### Task requirements
In the data below, give everything from the line containing "coordinates (146, 806)." down to the line containing "DOOL is located at coordinates (563, 70).", both included, as a numbered list with blank lines omitted.

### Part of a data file
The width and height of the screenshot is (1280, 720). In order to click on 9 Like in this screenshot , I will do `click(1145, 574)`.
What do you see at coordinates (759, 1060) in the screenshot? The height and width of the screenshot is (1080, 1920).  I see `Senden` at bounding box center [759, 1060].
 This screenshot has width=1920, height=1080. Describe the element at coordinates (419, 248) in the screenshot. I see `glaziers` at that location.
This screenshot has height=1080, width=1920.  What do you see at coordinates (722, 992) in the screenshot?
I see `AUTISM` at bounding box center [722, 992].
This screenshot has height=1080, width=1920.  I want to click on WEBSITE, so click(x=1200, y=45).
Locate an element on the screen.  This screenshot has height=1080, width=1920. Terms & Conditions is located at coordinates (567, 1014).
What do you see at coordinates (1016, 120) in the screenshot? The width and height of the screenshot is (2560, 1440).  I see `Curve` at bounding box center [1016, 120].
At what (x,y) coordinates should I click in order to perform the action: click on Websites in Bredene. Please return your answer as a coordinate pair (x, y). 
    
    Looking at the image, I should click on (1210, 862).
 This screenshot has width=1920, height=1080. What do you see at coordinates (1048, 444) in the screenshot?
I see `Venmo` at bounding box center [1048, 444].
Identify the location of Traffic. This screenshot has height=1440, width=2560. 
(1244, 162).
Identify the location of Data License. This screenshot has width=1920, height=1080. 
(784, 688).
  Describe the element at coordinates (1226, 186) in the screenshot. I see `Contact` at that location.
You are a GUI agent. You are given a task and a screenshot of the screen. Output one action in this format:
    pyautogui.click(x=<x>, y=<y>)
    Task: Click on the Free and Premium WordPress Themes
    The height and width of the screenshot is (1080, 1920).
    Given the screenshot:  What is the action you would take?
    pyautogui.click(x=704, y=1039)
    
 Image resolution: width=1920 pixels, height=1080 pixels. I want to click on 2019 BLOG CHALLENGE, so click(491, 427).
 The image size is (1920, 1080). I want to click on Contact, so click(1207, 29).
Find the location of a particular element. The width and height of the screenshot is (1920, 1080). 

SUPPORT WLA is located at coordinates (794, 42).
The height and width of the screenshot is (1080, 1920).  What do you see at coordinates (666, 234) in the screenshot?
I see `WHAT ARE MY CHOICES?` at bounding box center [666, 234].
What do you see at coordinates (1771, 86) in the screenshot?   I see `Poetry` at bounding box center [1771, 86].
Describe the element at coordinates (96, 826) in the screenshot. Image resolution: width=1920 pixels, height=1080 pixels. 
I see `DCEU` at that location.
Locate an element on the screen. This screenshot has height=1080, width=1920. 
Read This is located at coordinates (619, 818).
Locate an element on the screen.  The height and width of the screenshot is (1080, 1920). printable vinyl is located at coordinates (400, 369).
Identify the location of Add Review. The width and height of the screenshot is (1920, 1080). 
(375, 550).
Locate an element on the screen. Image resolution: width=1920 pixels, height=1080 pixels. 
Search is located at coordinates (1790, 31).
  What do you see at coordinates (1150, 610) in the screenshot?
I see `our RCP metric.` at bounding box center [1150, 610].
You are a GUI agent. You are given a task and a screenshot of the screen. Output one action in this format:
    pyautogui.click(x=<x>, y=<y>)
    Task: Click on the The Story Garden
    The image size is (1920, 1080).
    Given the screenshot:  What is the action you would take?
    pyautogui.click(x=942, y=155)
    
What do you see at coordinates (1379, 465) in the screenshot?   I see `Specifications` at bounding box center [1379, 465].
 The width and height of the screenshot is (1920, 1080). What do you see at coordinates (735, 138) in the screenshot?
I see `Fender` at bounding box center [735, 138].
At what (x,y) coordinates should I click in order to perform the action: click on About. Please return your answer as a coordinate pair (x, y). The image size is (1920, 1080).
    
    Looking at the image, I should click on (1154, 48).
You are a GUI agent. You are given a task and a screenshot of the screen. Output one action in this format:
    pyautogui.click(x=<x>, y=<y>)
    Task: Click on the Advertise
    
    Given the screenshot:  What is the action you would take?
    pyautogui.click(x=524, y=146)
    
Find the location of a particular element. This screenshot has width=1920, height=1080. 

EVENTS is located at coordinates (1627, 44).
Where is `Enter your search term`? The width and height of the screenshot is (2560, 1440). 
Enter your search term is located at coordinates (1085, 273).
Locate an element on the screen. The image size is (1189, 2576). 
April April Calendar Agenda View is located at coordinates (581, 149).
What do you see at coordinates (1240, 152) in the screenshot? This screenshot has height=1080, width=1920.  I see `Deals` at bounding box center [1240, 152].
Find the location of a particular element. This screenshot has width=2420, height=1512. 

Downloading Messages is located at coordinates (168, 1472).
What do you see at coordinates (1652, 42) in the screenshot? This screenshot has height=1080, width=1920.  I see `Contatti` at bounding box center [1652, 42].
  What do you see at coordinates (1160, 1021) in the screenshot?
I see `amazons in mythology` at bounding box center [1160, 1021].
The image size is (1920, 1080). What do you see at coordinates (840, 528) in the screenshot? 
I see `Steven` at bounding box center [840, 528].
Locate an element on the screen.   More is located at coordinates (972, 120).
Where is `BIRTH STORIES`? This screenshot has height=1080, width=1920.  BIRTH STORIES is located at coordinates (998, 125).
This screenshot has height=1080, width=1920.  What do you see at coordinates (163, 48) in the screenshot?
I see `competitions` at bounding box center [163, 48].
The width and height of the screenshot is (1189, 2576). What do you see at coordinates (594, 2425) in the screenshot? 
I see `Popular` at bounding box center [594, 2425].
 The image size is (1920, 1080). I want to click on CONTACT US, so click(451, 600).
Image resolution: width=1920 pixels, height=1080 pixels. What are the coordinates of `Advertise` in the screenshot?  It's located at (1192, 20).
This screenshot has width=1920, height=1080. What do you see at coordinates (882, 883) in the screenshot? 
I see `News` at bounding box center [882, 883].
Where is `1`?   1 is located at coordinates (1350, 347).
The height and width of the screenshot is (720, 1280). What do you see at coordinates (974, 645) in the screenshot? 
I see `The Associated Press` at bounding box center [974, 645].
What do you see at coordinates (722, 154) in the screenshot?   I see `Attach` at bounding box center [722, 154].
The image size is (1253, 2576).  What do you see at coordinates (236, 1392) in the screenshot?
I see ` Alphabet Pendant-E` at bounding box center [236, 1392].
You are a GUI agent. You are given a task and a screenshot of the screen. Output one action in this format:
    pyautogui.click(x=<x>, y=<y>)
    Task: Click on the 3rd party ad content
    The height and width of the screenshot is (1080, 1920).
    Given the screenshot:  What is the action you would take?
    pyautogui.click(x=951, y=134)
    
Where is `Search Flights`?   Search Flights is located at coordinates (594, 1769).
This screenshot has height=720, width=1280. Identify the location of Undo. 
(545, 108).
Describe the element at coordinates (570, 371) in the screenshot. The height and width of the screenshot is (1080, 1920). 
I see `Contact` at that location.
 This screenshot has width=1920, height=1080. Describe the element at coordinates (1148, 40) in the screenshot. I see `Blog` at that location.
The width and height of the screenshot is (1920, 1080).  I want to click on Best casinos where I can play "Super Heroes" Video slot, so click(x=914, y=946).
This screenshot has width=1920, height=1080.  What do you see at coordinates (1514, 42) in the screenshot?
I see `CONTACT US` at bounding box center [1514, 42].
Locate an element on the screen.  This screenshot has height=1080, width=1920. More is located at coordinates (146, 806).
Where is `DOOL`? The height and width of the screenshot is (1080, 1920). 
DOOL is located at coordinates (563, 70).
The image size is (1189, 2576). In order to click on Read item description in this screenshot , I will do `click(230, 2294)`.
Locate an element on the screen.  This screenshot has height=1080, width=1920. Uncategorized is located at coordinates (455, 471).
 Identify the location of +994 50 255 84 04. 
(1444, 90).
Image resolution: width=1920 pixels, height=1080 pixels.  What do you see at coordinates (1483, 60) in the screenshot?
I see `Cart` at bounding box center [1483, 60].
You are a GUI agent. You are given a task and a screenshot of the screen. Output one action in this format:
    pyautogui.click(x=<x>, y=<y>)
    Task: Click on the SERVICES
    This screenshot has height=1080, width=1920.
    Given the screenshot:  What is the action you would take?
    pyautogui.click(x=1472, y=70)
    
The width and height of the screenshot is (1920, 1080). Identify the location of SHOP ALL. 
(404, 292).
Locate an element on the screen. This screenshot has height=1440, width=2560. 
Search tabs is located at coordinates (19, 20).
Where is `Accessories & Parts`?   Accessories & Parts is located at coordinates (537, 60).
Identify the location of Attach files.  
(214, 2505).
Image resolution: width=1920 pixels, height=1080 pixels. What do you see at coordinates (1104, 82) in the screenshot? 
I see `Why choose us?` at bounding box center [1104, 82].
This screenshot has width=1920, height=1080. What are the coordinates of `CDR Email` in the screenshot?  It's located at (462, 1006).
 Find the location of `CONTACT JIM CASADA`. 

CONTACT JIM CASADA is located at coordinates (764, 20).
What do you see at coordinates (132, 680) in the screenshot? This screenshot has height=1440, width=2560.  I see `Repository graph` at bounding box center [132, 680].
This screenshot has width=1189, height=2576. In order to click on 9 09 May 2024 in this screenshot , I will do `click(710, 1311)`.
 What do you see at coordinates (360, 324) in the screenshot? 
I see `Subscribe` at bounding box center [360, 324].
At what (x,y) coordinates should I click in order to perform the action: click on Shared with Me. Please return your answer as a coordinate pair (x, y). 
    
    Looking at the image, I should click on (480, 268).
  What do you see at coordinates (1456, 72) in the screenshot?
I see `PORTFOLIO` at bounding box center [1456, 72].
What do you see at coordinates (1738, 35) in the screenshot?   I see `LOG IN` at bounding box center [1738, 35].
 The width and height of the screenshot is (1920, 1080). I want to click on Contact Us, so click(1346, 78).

### The result
1. Locate an element on the screen.  This screenshot has height=1080, width=1920. More is located at coordinates (146, 806).
2. Where is `DOOL`? The height and width of the screenshot is (1080, 1920). 
3. DOOL is located at coordinates (563, 70).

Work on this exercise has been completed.